**Information provided**

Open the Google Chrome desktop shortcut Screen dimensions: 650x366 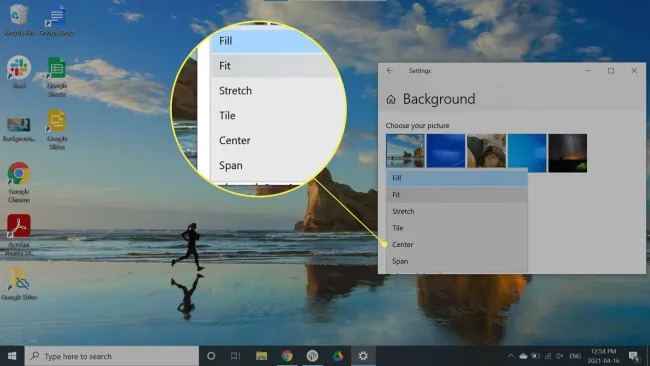tap(19, 182)
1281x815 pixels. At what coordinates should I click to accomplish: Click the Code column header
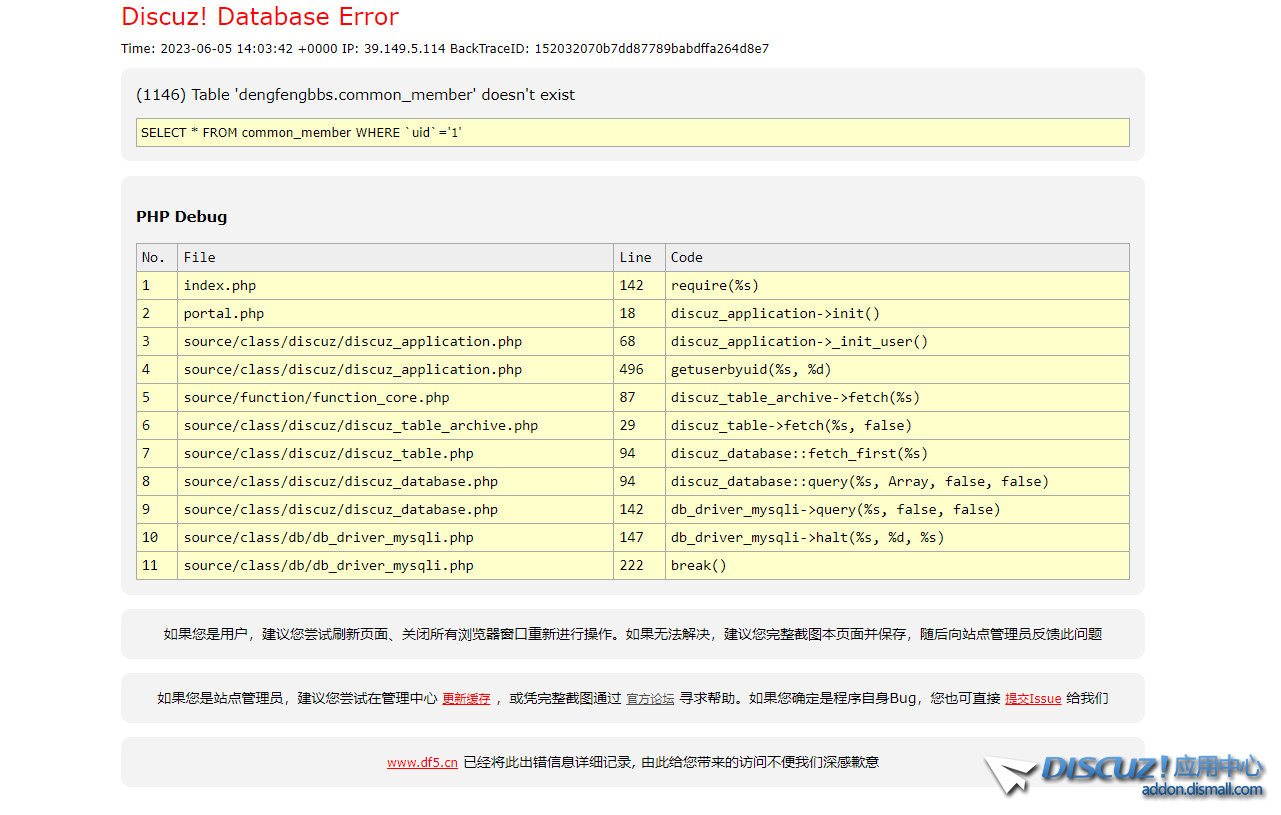[687, 258]
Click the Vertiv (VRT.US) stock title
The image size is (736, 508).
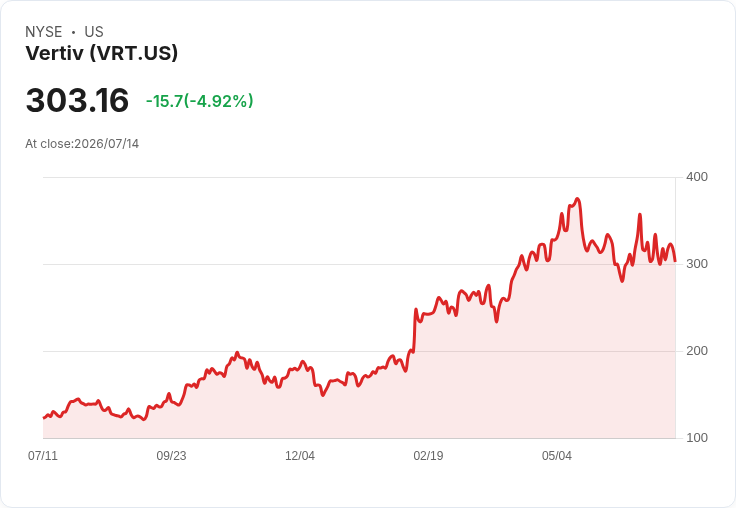pyautogui.click(x=101, y=53)

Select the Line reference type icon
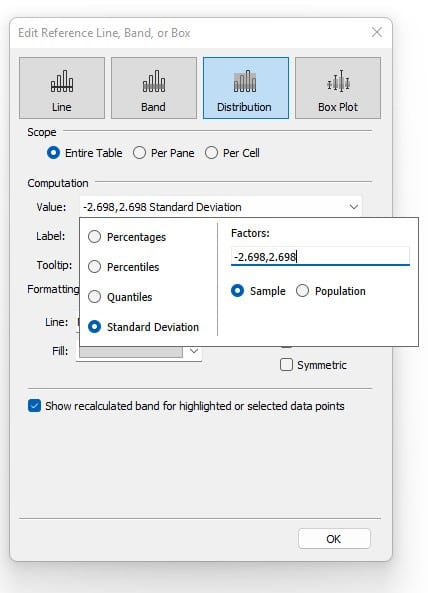click(62, 88)
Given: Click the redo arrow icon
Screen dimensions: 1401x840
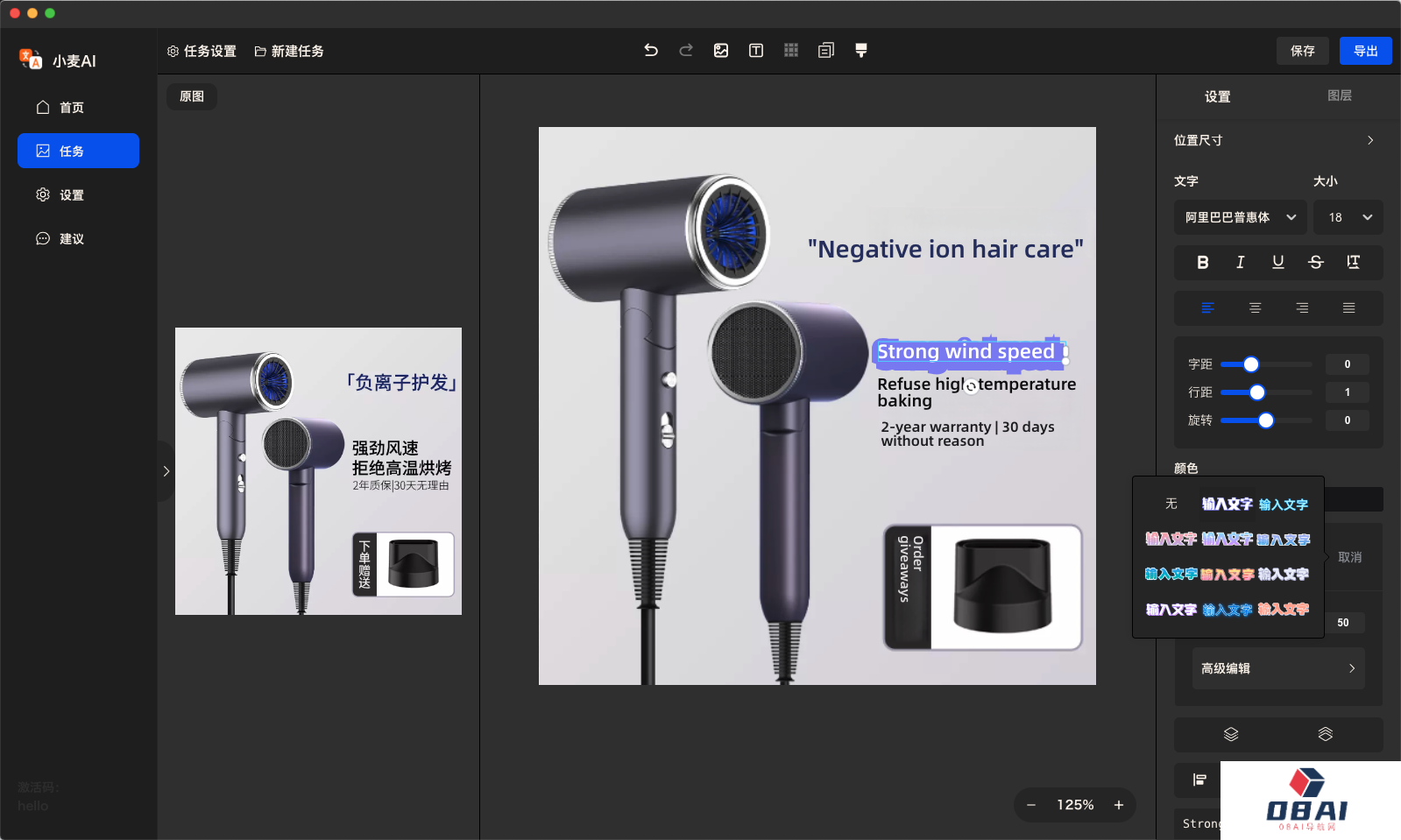Looking at the screenshot, I should (686, 51).
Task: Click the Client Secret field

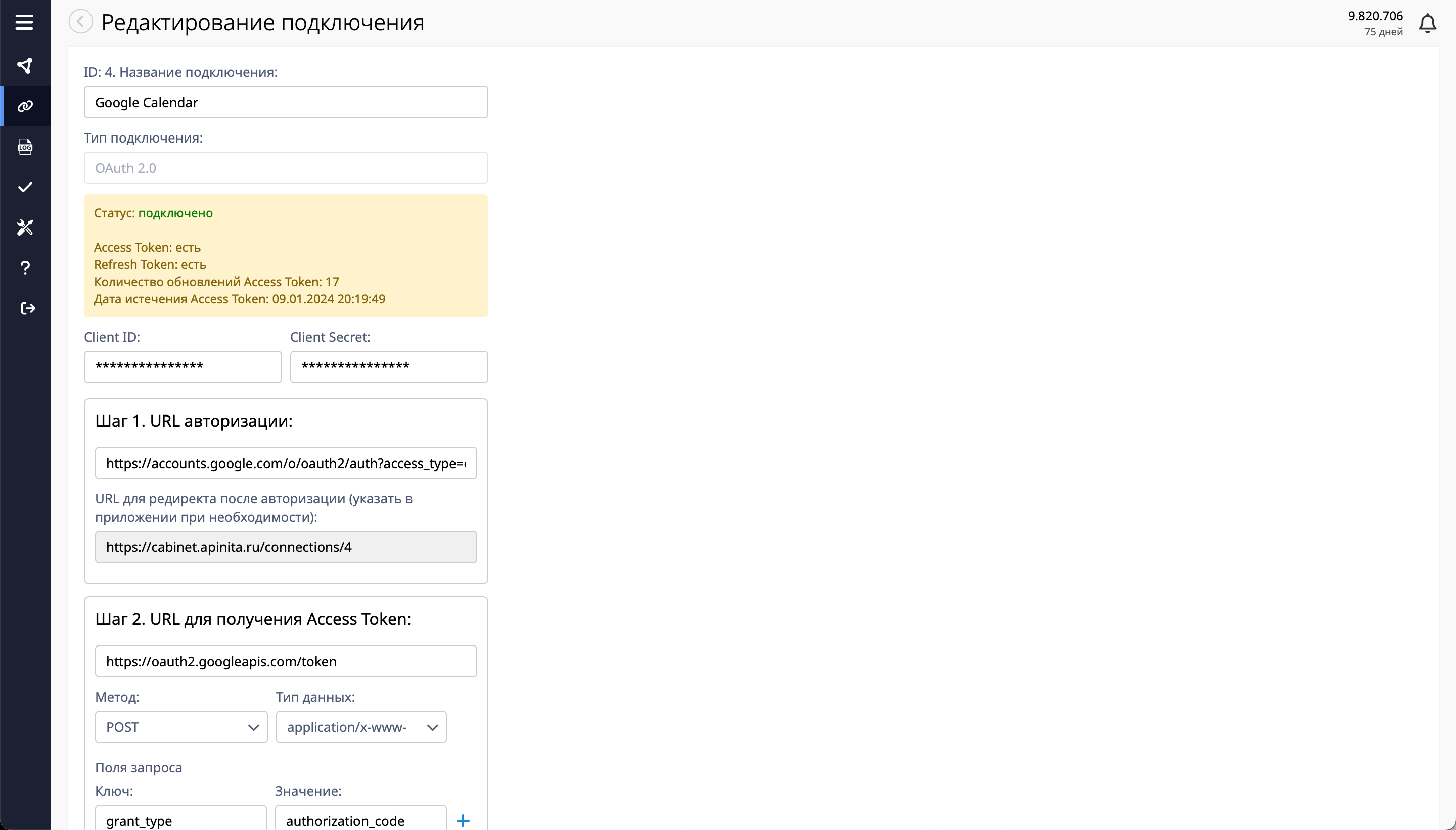Action: [389, 366]
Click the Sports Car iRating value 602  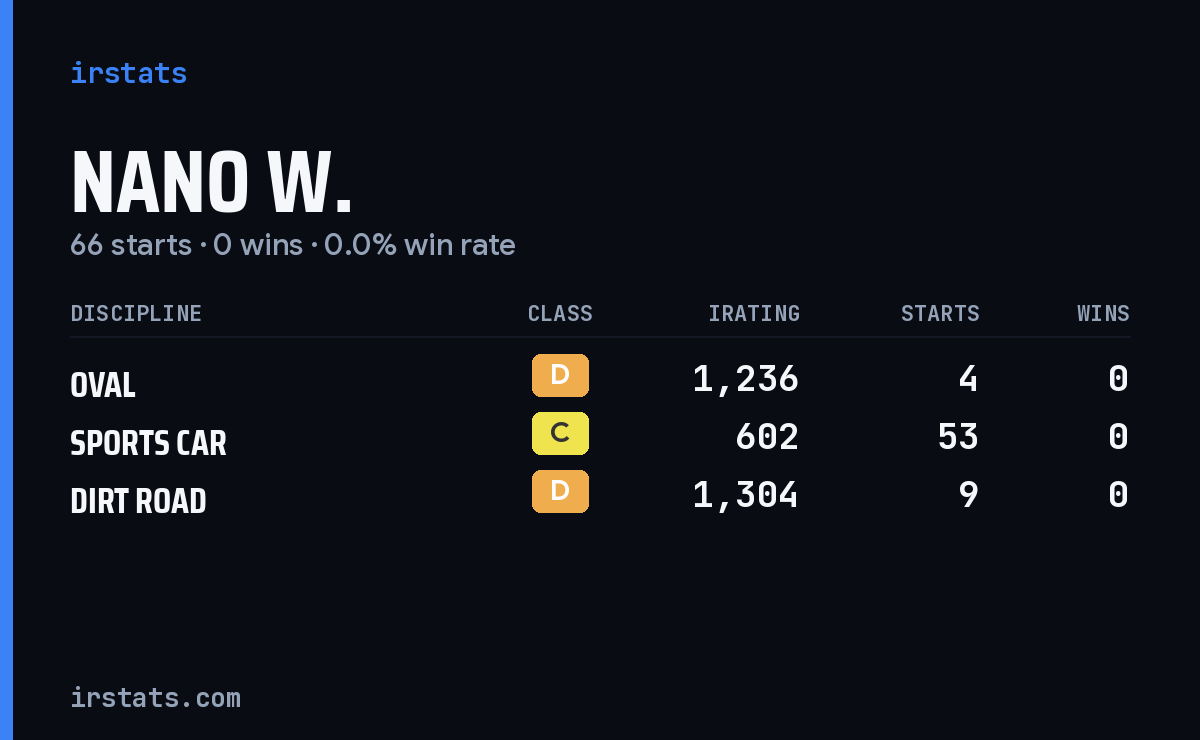(x=767, y=437)
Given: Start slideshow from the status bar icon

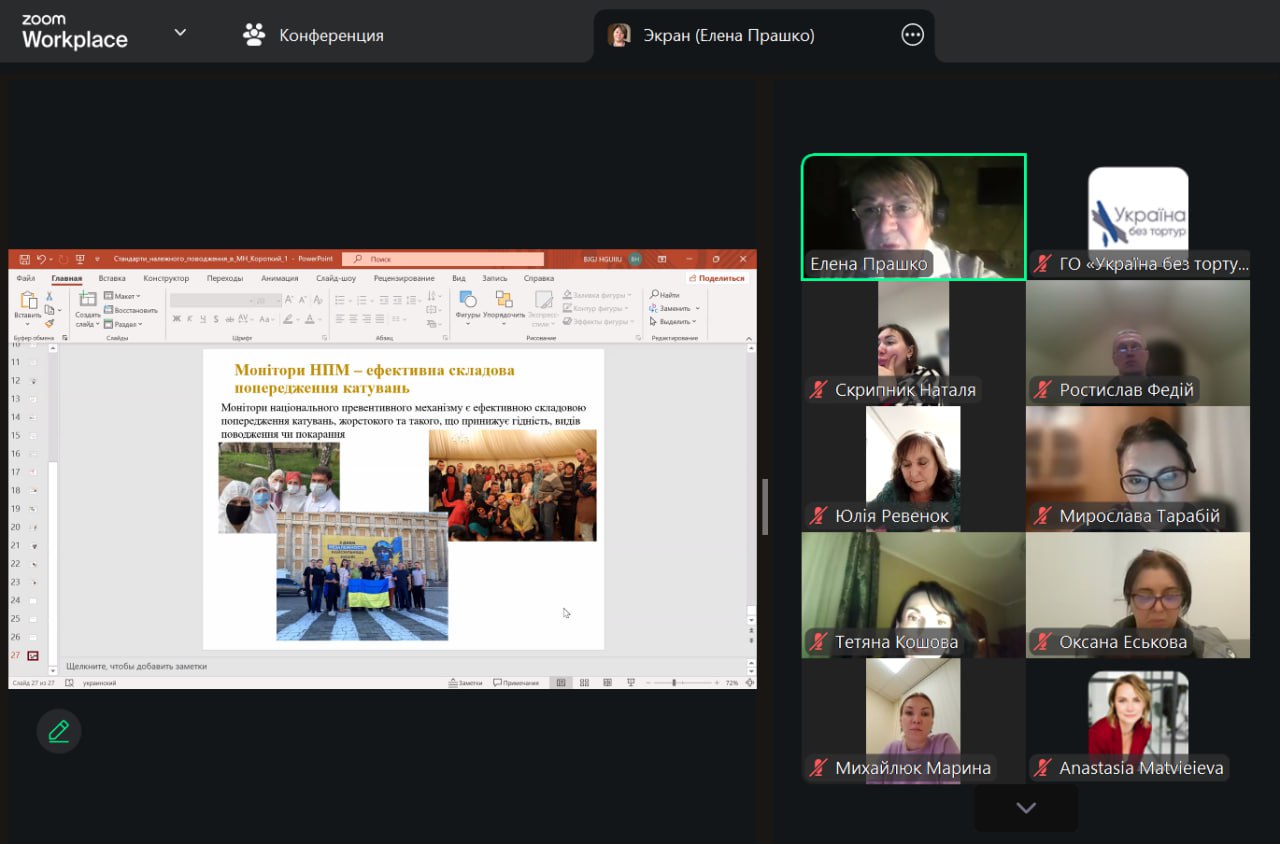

**What you have to do**
Identify every line in the rows above that contains the word "icon", and copy each such line.

**Response for this exercise**
Select the Line reference type icon
Given: Click the redo arrow icon
Given: Start slideshow from the status bar icon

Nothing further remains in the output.